[Begin]

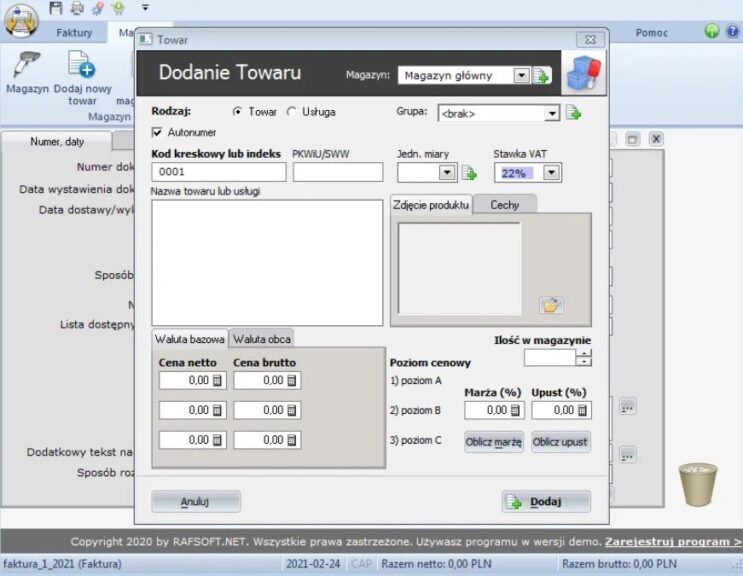
Task: Click the Nazwa towaru lub usługi text area
Action: pos(267,262)
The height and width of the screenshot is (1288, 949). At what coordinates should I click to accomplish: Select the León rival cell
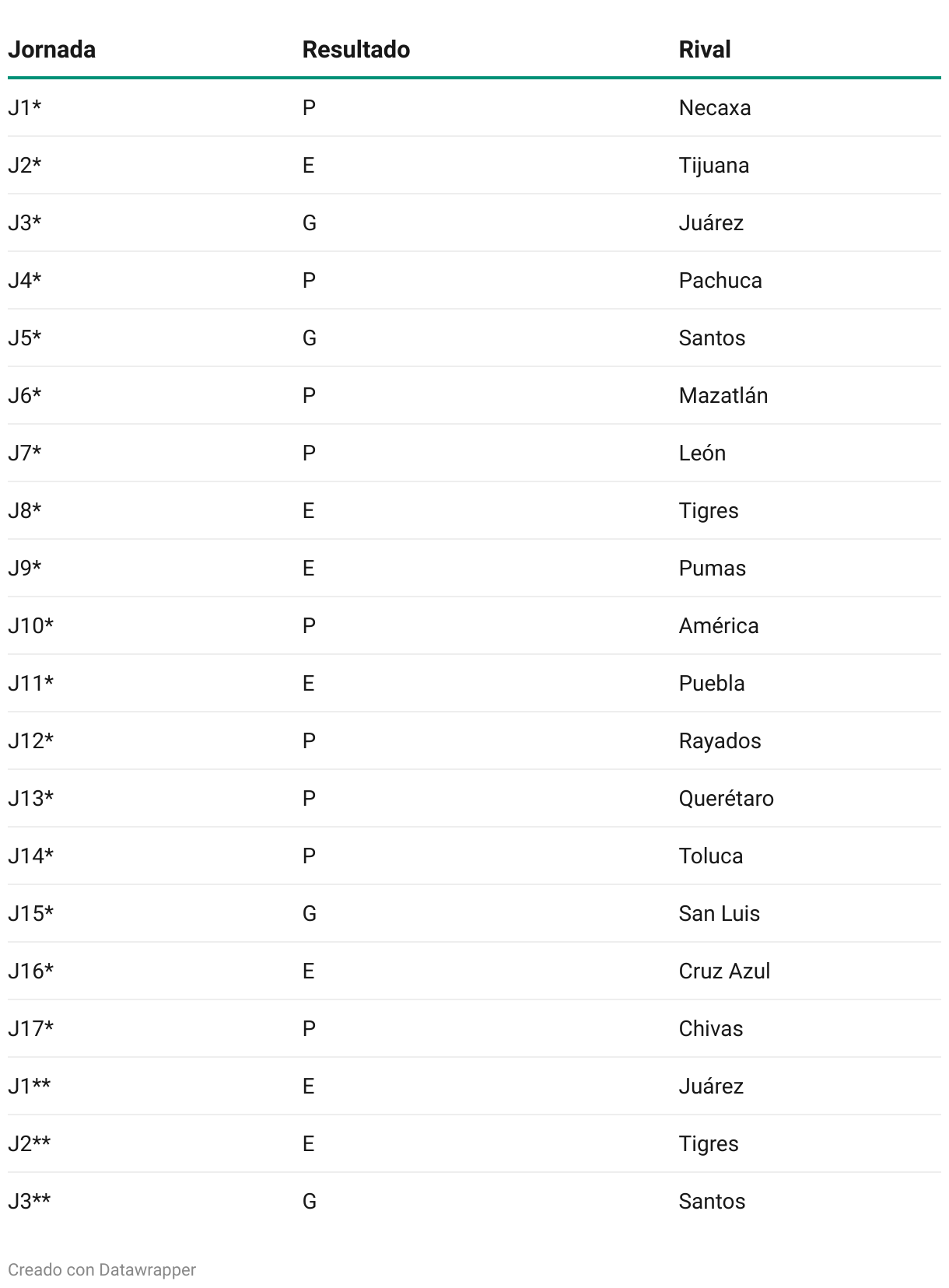click(x=702, y=453)
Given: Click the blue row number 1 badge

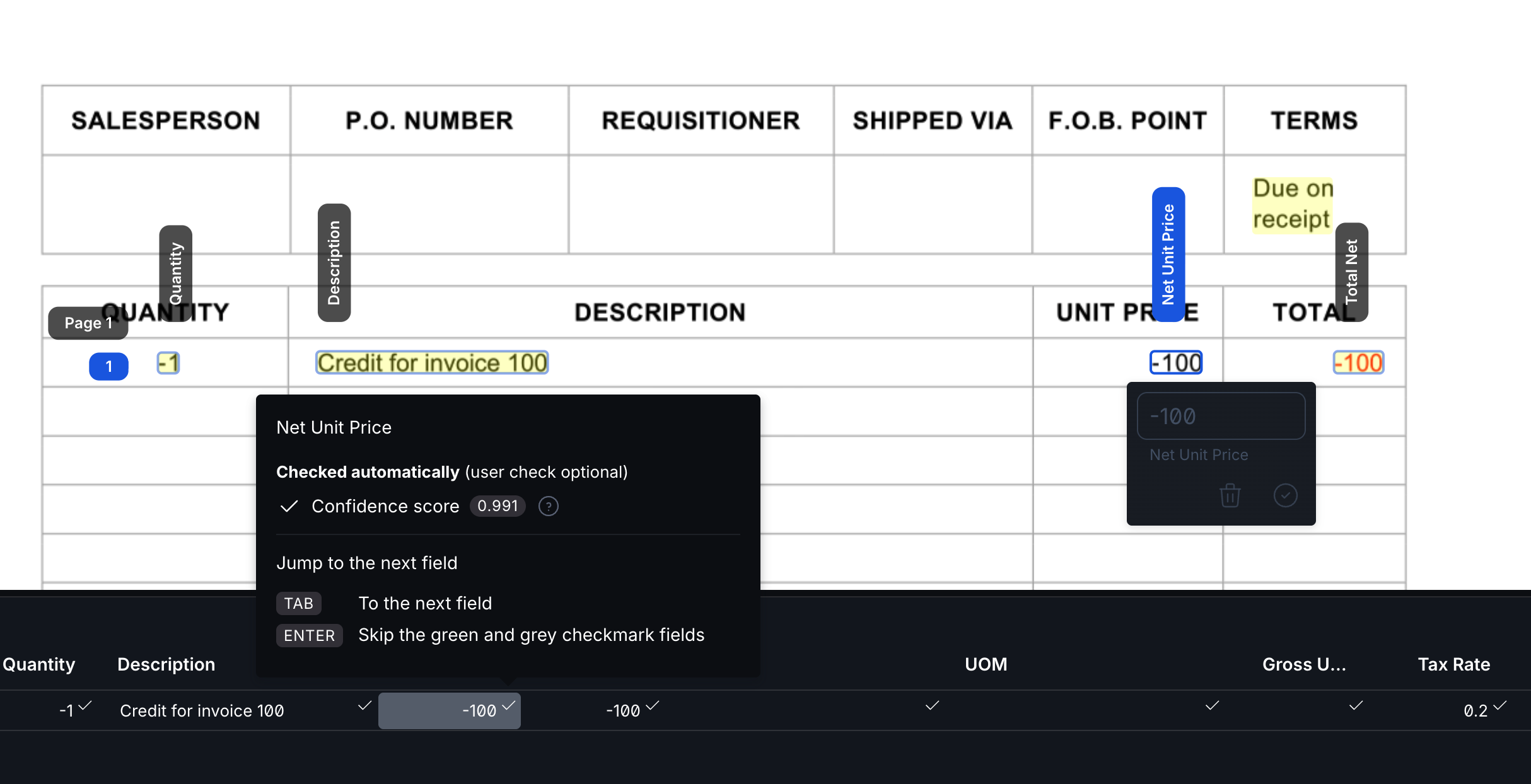Looking at the screenshot, I should click(x=108, y=366).
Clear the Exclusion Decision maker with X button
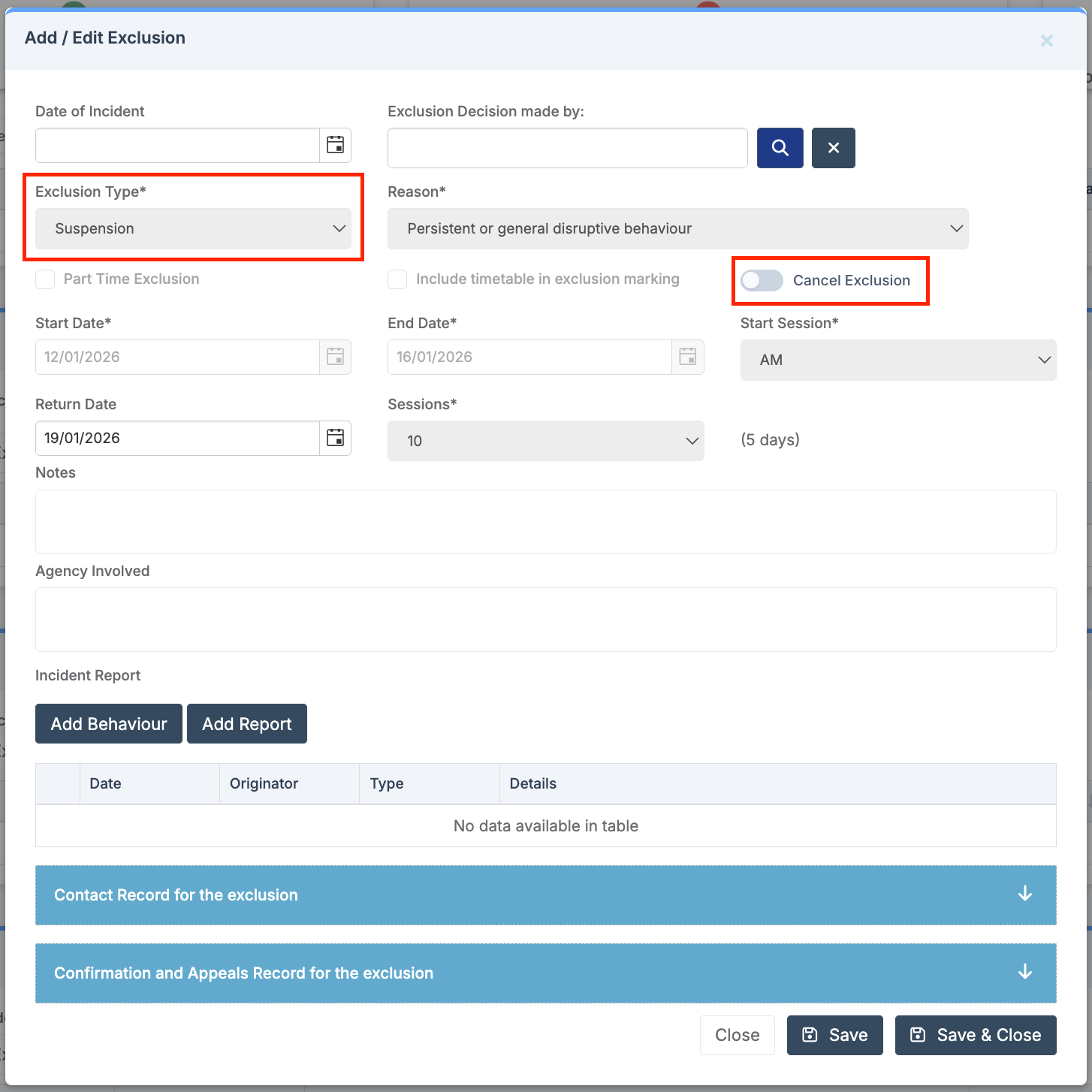 pos(833,148)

[End]

→ What is asked:
Copy every one of the lines above word for word, omitting the pictures.

→ Full answer:
Task: Click the Nazwa towaru lub usługi text area
Action: pos(267,262)
The height and width of the screenshot is (1288, 949). At what coordinates should I click to accomplish: Select the León rival cell
click(x=702, y=453)
Given: Click the blue row number 1 badge

Looking at the screenshot, I should click(x=108, y=366).
Clear the Exclusion Decision maker with X button
 pos(833,148)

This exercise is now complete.